◆ **Material for this exercise**
==========

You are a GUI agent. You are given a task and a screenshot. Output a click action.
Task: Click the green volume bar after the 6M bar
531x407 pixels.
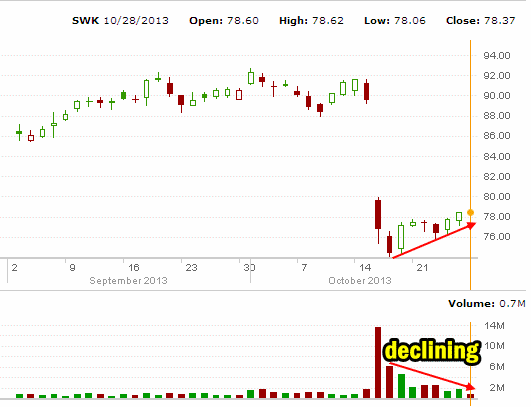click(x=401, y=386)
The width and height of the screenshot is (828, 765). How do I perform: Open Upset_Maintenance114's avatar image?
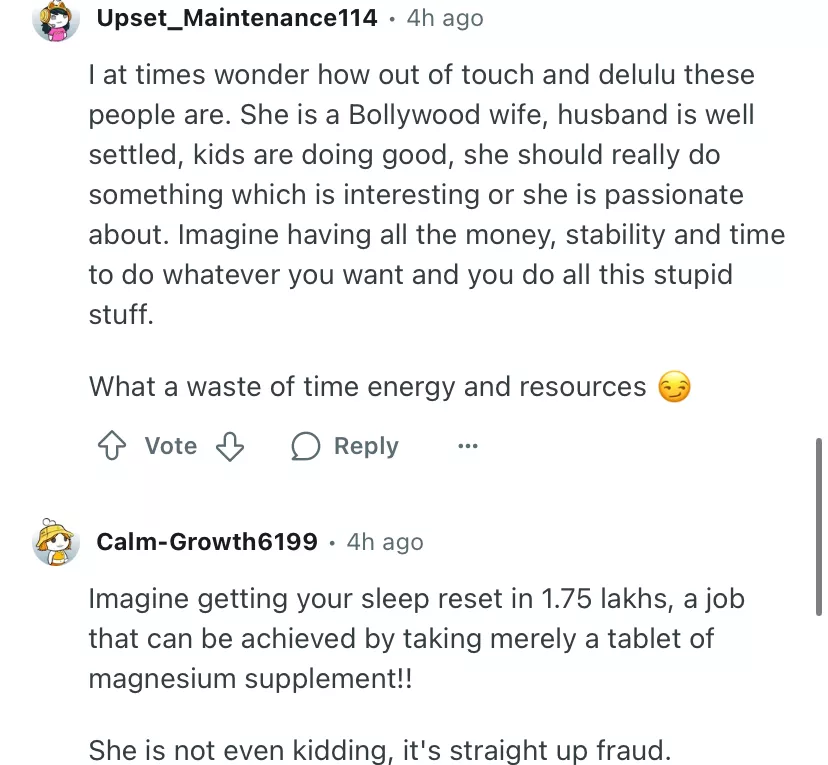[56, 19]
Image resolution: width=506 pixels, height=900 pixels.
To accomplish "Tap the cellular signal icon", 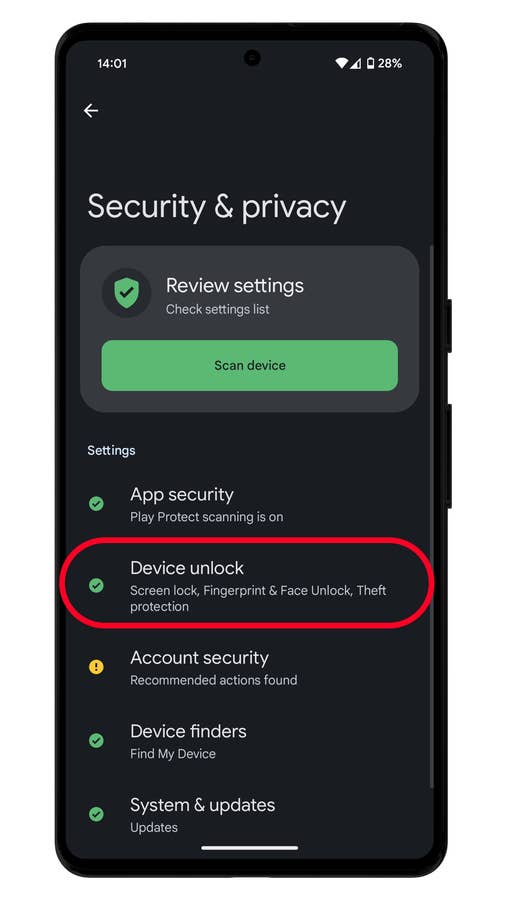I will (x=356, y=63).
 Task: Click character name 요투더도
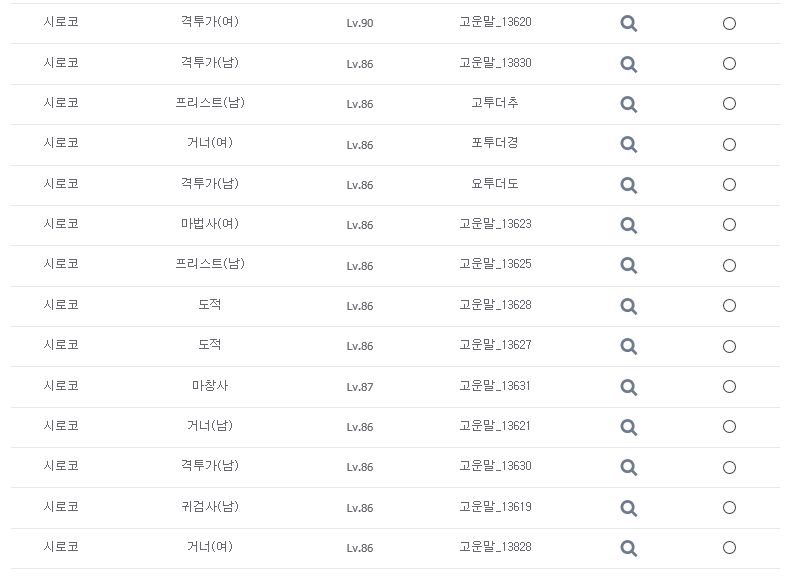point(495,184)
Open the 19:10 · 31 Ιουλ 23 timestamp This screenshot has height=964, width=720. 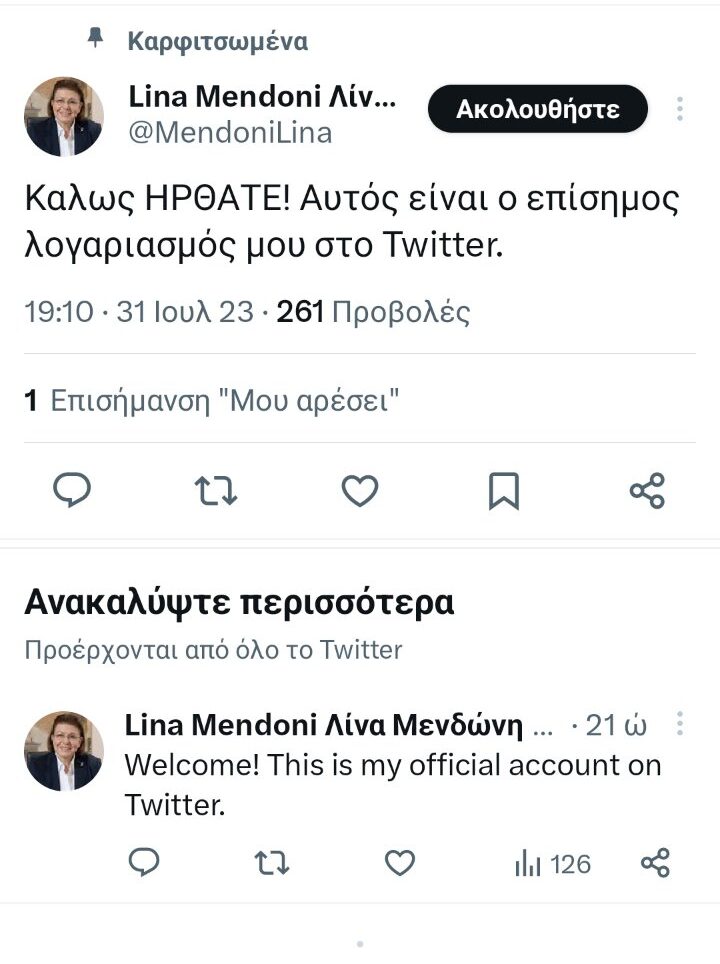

==========

◆ **Exercise objective**
Beginning with the line that contains "Task: Click character name 요투더도" and ending with the last line of the data, transcribe each line exactly; pictures stay out.

◆ **Exercise answer**
 Task: Click character name 요투더도
point(495,184)
Open the 19:10 · 31 Ιουλ 23 timestamp This screenshot has height=964, width=720. 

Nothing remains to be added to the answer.